# [tutorial-solution]how to fix your loose ES 4x4 - by 痘唐



## daniel0731ex (Dec 30, 2008)

original text:
http://www.unicube.tw/06/Save_4x4/Save_4x4.htm

TRANSLATION:

Hello guys! Today we’ll teach you how to fix your loosened ES 4x4 cube.

Here are the materials needed:







1. A half-dead Eastsheen 4x4
2. A cross-screwdriver
3. Some super glue.
4. a piece of sandpaper. (Files would be ok also)
5. A small basket for putting the corpses…um…I mean the pieces. This is optional, but make sure that you won’t lose any pieces.
6. Some lubricants. Maru or Unicube lubes are the best. Silicon will sprays too much if you’re not careful


There are probably two reasons that cause the cube to loosen up:

1. The screw loosens by itself
2. The core axle is longer than the centers (sticking out)






Let’s roll!

Step 1: find the loose side to start with. Just randomly choose one if all of them are loose. Take off the centre pieces and see what caused the loosening to occur, and then decide your next step
You could turn the screw to the tightest and see if the screw loosens by itself, or disassemble it to see if the axle is sticking out. Take off the screws and continue.

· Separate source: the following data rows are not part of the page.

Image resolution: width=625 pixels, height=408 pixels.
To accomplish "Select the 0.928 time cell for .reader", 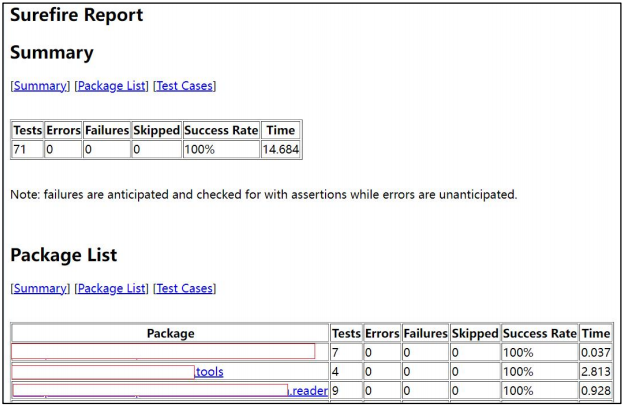I will click(595, 391).
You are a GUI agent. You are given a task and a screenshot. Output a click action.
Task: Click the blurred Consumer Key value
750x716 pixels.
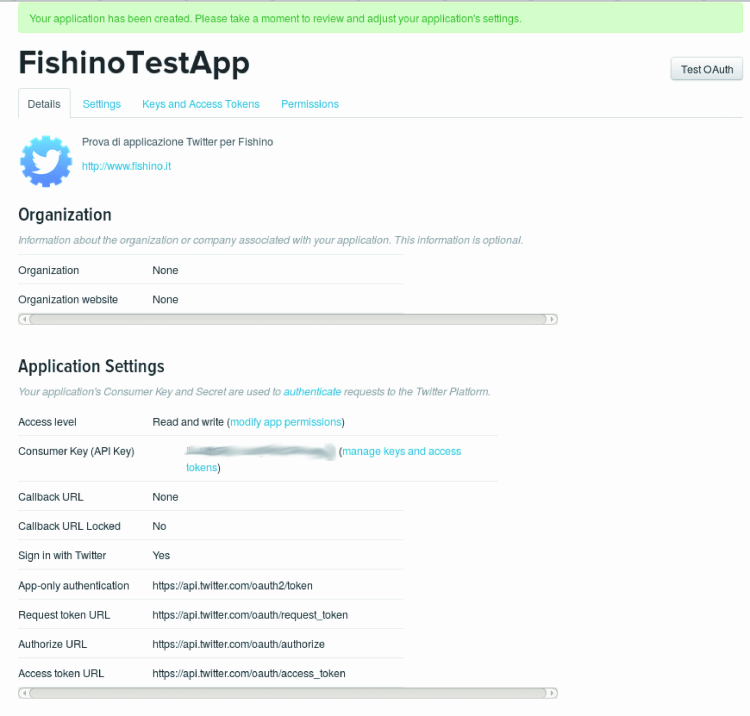pos(260,451)
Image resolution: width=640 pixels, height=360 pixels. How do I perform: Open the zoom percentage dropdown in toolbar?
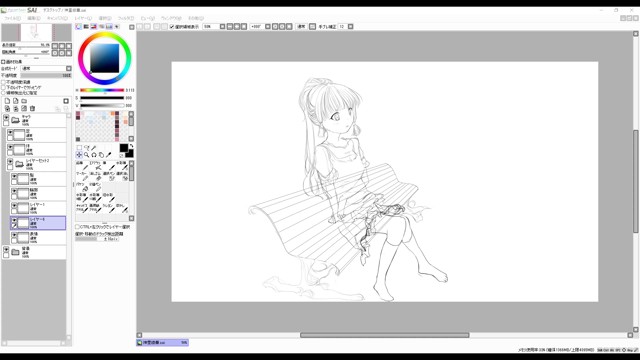point(222,27)
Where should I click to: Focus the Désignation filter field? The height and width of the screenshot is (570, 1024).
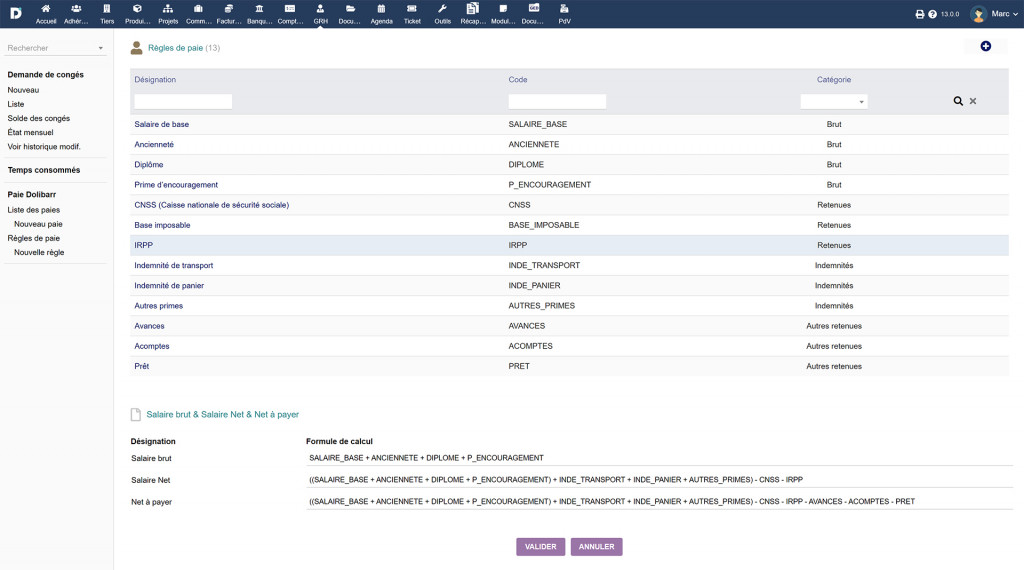click(183, 101)
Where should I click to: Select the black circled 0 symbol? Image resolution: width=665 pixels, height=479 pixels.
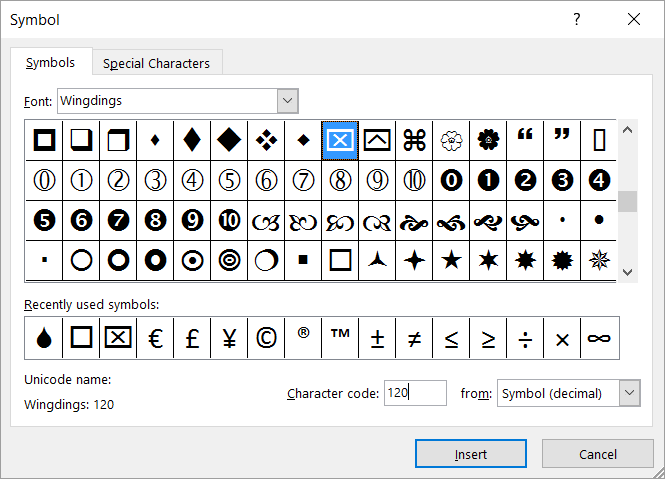coord(451,181)
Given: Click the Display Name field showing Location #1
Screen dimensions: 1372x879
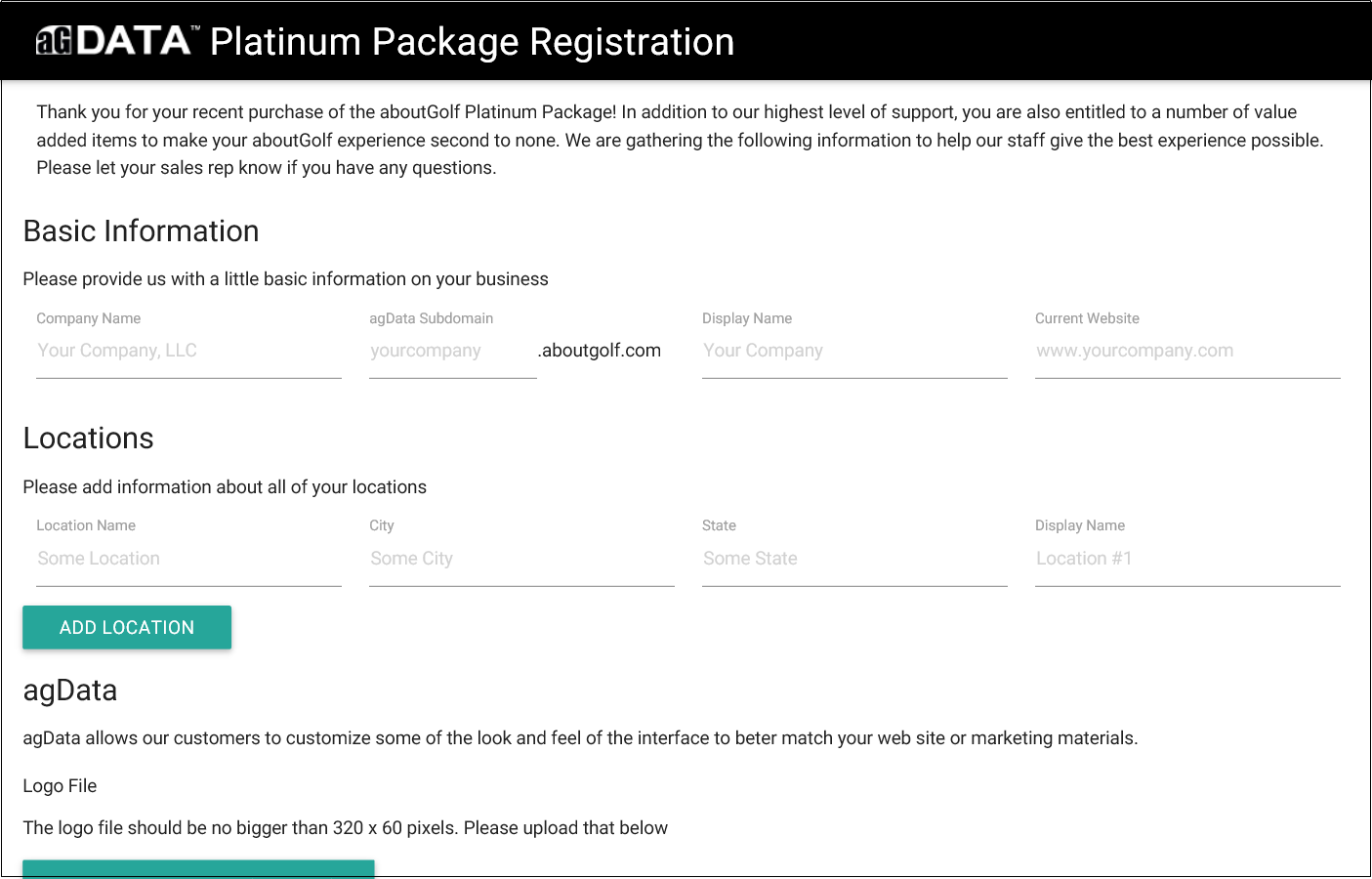Looking at the screenshot, I should pyautogui.click(x=1187, y=560).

Step two: there are two solutions depending on the case.

Case 1: the screw would loosen up by itself

Put a little bit of super glue into the hole. PLEASE! Just a little drop or you won’t be able to turn the screws again. Put the screw back on immediately; turn till it’s becoming a little tight. You could always loosen it a little if you found it too tight; don’t worry, the super glue could hold it

“You reap whatever you sew” - unifish


Case 2: the axle is sticking out. You’ll need your sandpaper (or files) for this





Take off the screw and disassemble the whole top layer.





Be careful not to mess up the third layer; it’ll be easier to assemble later on.





Sand down the part that is sticking out. DON’T OVERSAND IT, you probably only need to sand it for 5 to 10 sec; it depends. BE CAREFUL!






“You reap whatever you sew” – unifish

Now reassemble your ES 4x4.


Step 3: take out your lube and put a little drop onto where the screw are, to reduce the rubbing against the screws and the centre. Put on the four center pieces

DONE!!!



Congratulation! Now you have a tighter Eastsheen 4x4. Loosen the screw a bit if you find it too tight. Enjoy.


-------------------------------------------------------------------------

whew! it took me such a long time to translate this whole tutorial. 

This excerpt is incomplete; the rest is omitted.